(Source data)

+++++

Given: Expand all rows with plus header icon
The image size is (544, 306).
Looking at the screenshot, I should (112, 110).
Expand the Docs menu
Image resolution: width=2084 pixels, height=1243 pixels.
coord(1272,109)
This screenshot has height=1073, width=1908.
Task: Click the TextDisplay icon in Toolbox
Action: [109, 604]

+++++

[What is expected] Exactly as written, transcribe each line of the data.

[Task answer]
Given: Expand all rows with plus header icon
The image size is (544, 306).
Looking at the screenshot, I should (112, 110).
Expand the Docs menu
Image resolution: width=2084 pixels, height=1243 pixels.
coord(1272,109)
This screenshot has height=1073, width=1908.
Task: Click the TextDisplay icon in Toolbox
Action: [109, 604]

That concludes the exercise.